Most threats detected in May were related to financially motivated cyber-crime

Trojans and adware were responsible for 49.8 percent of all infections detected by Panda ActiveScan in May. Specifically, Trojans were the culprits of 26.14 percent of attacks, while adware (a type of malware designed to display advertisements) reached 23.7 percent.

Last month also witnessed a slight rise in the number of attacks involving bots (3.37%) and spyware (3.03%), both of which are also used for financial gain by cyber-crooks. Similarly, backdoor Trojans accounted for 5.36 percent of all infections.

“The creators of malicious code are now almost entirely focused on spreading types of malware that can bring financial returns and as such we are seeing less of the traditional viruses or worms that were behind previous widescale epidemics,” confirms Luis Corrons, Technical Director of PandaLabs.

Other types of malware such as worms and dialers accounted for 9.46 percent and 3.74 percent of all infections respectively.

As for May’s malware Top Ten, in first place came MSNPhoto.A, a new MSN Messenger worm In order to spread, it tries to trick users into installing it by using messages alluding to the president of the USA.

KillAV.FW, a Trojan designed to steal confidential information from computers, was in second place, the same position it held the previous month. Brontok.H is still one of the most frequently detected worms, and rose to third place in the ranking in May. The Downloader.NOE Trojan remained in fourth place.

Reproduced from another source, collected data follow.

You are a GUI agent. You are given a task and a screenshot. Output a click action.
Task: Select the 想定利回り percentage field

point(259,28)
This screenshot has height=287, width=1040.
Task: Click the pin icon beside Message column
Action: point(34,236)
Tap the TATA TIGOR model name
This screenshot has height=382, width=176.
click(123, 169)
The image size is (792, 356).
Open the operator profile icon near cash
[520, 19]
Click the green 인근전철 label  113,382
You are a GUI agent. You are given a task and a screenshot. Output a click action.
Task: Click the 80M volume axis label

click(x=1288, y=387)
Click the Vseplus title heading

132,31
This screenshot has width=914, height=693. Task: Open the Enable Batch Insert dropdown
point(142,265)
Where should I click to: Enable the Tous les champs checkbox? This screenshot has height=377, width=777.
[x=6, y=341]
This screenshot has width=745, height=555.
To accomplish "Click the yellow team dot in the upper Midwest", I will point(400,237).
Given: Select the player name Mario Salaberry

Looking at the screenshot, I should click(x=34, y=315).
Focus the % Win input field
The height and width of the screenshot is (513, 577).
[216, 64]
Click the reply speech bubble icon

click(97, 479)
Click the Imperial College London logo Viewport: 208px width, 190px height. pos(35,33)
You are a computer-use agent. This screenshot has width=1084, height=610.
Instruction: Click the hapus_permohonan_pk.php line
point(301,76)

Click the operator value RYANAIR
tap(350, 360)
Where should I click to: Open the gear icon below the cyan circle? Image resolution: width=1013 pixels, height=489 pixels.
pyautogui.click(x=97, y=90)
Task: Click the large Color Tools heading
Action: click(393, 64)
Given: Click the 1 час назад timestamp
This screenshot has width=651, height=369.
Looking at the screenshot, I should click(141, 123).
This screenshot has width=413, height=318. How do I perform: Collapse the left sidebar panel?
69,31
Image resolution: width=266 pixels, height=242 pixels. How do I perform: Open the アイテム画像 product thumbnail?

Puce.E, a worm that spreads via P2P networks, moved up one place into fifth. Then came the new Donwloader.NZR Trojan, designed to download other strains of malware onto an infected system.

Sdbot.ftp, the script that worms from this family use to download themselves via FTP has dropped down two places into seventh since the previous month.
The last three places in the list are occupied by three new malicious codes. The Agent.FCA, Dropper.UN and Downloader.OCJ Trojans.